Required work:
Word for word, print out all of the data, omitting every image.

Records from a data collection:
= Beginning of Section =

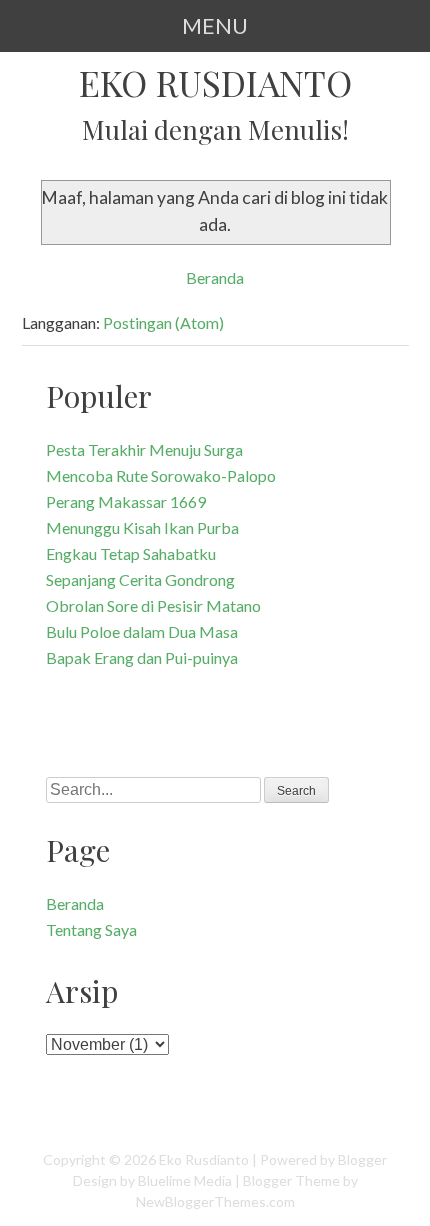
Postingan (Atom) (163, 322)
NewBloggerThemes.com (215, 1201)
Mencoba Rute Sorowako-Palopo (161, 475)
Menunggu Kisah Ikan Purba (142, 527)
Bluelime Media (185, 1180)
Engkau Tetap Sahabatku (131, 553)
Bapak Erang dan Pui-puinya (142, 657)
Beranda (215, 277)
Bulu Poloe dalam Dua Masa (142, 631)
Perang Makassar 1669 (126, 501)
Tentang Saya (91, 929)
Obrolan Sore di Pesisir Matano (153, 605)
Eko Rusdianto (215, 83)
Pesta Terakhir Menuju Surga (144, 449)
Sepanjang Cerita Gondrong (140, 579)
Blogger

= End of Section =

Task response:
Postingan (Atom) (163, 322)
NewBloggerThemes.com (215, 1201)
Mencoba Rute Sorowako-Palopo (161, 475)
Menunggu Kisah Ikan Purba (142, 527)
Bluelime Media (185, 1180)
Engkau Tetap Sahabatku (131, 553)
Bapak Erang dan Pui-puinya (142, 657)
Beranda (215, 277)
Bulu Poloe dalam Dua Masa (142, 631)
Perang Makassar 1669 (126, 501)
Tentang Saya (91, 929)
Obrolan Sore di Pesisir Matano (153, 605)
Eko Rusdianto (215, 83)
Pesta Terakhir Menuju Surga (144, 449)
Sepanjang Cerita Gondrong (140, 579)
Blogger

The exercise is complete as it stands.